Grid-tied solar customers are likely to be affected by both natural and terrorist damage to the grid. Increasing wind was also noted to affect the solar industry with the possibility of damaging equipment especially large pole mounted arrays.
According to the Energy Information Administration, solar energy production grew by 44 percent in 2016. In the United States, renewable energy installations are now equal to coal and natural gas industries. Solar accounts for about half of the renewable energy total with 25 percent of total new power plant capacity installations during 2017.
Solar energy is a viable way to mitigate climate change and work toward lessening harmful environmental disruptions. One-third of the greenhouse gases released into our atmosphere is caused by producing electricity using fossil fuels.
Will Virginia Finally Get Some Sun?
Virginia has been at the bottom of the barrel when it comes to solar installations. Currently, Virginia is ranked 39th in the USA for solar capacity per capita and lagging far behind its neighbors North Carolina and Maryland.
The good news is solar is on the rise. Communities in Southwest Virginia, which is the heart of coal country will be getting a big solar boost. The Solar Workgroup just announced major projects happening.
The Solar Work Group is a nonprofit solar advocacy group that is made up of people and business across public and private sectors.

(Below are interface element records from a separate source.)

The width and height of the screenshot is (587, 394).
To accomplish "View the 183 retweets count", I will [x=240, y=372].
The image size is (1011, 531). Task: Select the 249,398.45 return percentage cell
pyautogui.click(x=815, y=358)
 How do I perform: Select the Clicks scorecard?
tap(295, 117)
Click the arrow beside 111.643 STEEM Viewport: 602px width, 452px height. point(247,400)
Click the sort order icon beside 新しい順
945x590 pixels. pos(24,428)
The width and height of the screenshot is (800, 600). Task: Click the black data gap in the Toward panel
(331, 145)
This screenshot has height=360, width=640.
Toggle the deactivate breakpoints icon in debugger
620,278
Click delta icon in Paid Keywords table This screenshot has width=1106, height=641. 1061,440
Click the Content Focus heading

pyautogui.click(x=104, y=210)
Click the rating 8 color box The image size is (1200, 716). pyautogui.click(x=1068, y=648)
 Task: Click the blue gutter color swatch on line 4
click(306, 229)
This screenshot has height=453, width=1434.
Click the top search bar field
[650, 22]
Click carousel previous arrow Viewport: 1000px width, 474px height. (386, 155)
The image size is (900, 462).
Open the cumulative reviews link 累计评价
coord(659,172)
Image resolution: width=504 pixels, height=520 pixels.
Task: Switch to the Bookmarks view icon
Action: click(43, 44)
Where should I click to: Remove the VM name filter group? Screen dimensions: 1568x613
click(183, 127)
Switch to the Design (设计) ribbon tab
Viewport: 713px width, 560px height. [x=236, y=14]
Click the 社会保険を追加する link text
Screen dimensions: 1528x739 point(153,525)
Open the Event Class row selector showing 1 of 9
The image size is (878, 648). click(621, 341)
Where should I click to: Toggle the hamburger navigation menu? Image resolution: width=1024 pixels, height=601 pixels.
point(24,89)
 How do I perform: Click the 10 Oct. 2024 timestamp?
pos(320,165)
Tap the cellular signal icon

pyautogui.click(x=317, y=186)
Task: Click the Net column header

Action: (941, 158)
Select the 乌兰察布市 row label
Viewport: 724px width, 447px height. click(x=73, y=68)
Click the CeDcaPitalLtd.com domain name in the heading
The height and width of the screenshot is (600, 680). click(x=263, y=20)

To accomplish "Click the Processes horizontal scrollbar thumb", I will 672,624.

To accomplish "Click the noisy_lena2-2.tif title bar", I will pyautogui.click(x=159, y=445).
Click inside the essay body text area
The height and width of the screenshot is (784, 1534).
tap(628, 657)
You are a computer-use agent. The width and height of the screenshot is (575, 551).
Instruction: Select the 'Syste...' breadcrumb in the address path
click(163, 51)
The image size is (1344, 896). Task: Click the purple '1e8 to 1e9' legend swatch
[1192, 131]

They will be administering solar installations at numerous public buildings including:
“Wetlands Estonoa Learning Center, University of Virginia-Wise Oxbow Center in St. Paul, Va., Norton Green Apartments in Norton, Va., the Lonesome Pine Industrial Center in Wise, Va., and two high schools in Wise and Dickenson counties”.
The build to install the solar systems were won by NCI, a Richmond, Virginia based solar installation company. They will team up with Acorn Electrical Specialists in Tennessee and Rockbridge Energy based in Georgia. NCI will be hiring and training local residents in the installation of solar technologies.
In addition, the Solar Energy Industries Association announced that approximately 200,000 more homes in Virginia will receive solar installations over the next year. As installation and costs come down solar is rising all over the nation.